Bu türkçe sözü yabânî geyik gibi gördüm; onu yaaşça tuttum, aldatarak, kendime yaklaştırdım.
Okşadım, ısındırdım, çabucak bana gönül verdi; yine de ara-sıra ürüyor, korkuyor.
Ele geçirdiğim gibi, sözü tâkip ettim; onun miski güzel kokular saçmağa başladı.
Sözü doğru söyledim, o sert ve acı oldu; doğru söze tahammül eden akıllı adamdır.
Okuyana fazla ağır gelmesin, ben uzun-uzadıya izah ederek, özrümün bağışlanmasını istedim.
Doğru sözden başkasına söz deme; doğru ile eğri arasındaki fark beyaz ile siyah arasındaki fark gibidir.
Hayatımda bu sözleri söylediğim zaman, sene dört yüz altmış iki idi.
Bu sözleri tam on sekiz ayda söyledim; sözleri toplayıp, derleyerek, seçtim ve ayırdım.
Çeşitli çiçekler yaygısı gibi, kokusu miske benzer; ben bunu düzene koyup, tamamladım ve her kesin istifâdesine arzettim.
Ne kadar söylense bile, sözü kim tüketir, o pınarlar aasından durmadan akar, gider.

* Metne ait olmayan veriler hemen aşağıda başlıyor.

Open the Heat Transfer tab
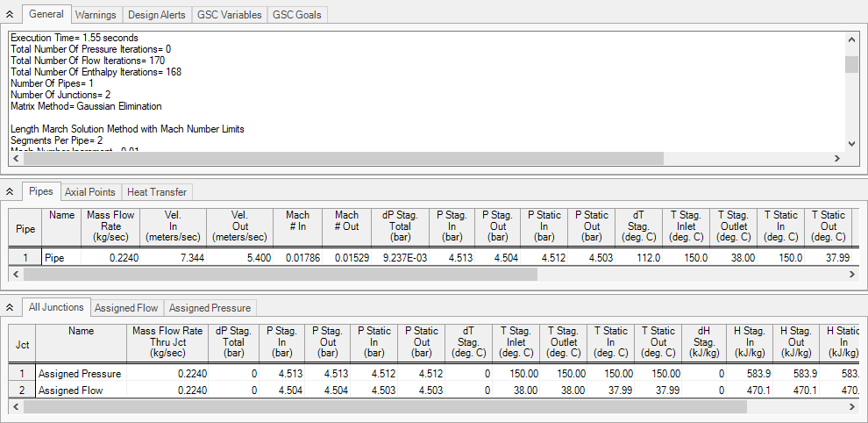This screenshot has height=423, width=868. [x=157, y=192]
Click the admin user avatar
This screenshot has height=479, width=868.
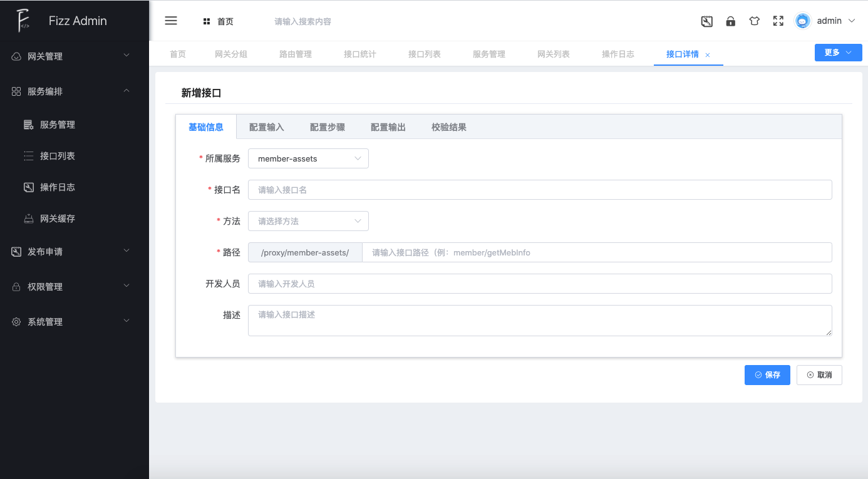click(x=802, y=21)
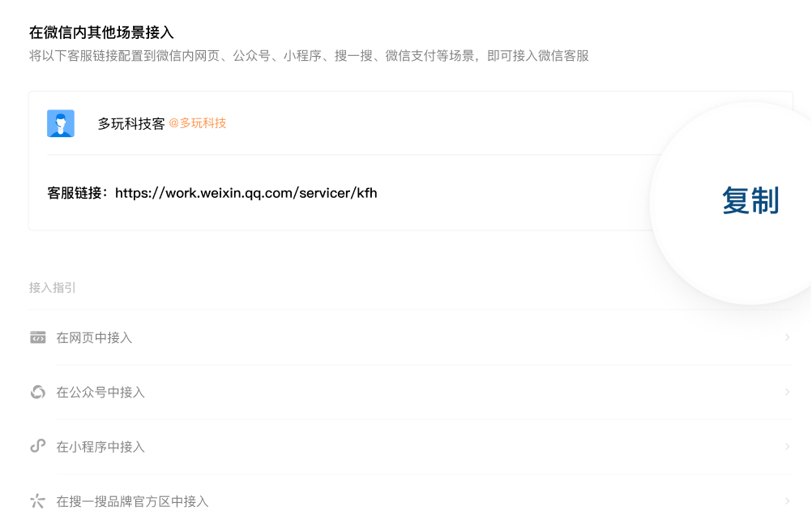Click the mini program link icon
The width and height of the screenshot is (812, 519).
pyautogui.click(x=37, y=446)
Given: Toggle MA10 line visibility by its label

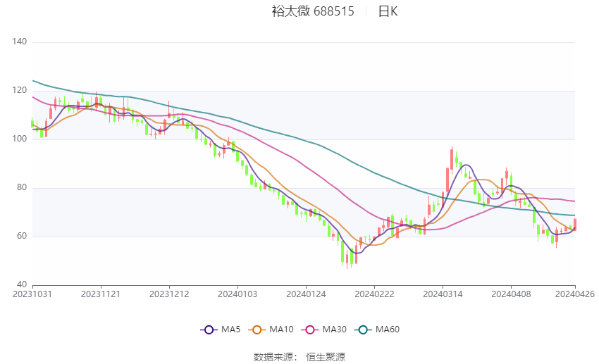Looking at the screenshot, I should [282, 330].
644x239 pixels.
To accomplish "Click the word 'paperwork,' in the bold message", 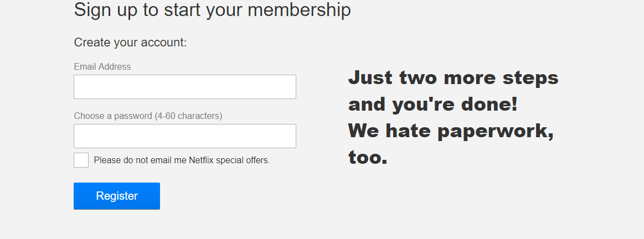I will pyautogui.click(x=496, y=132).
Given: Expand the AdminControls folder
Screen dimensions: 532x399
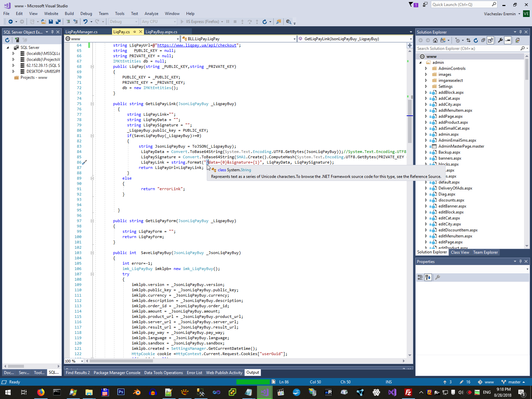Looking at the screenshot, I should tap(426, 68).
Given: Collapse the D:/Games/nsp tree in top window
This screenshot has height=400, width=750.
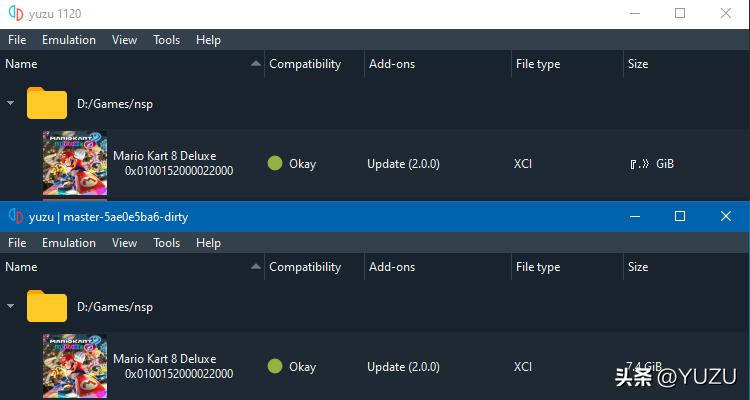Looking at the screenshot, I should point(11,103).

Ey Yûsuf, gerekli ve doğru sözü söyle; gereksiz sözü gizle, onun zararı dokunur.
Sözü çok söyledin, dikkat et, tâzeliğini kaybetmesin; çok sözden insan usanır ve bıkar. “ (6).
Yûsuf Has Hâcib; 6623. beyitte, “Hayatımda bu sözleri söylediğim zaman, sene dört yüz altmış iki idi.” diyor.
Bunu, şu anda kulandığımız milâdîye çevirirsek; (462x0.97=448.14) eder. (0. 14)’dü atıp, 448’e 622’yi eklersek (448+622=1.070) milâdîye ulaşırız. Bu rakama, 6624. Beyitte ifade edilen (on sekiz ay) ilâve edilince de, Kutadgu Bilig’in ne zaman biritildiği ortaya çıkar.
Kutadgu Bilig’i tahlile çalışanlar, umûmî olarak, ona, yuvarlak ifadeyle ya “didaktik” bir eser, ya “nasihatnâme” yâhut da “siyâsetnâme” deyip işin içinden sıyrılmaktadırlar. Bunların hepsi de doğrudur. Fakat, bu, kolaycılıktır.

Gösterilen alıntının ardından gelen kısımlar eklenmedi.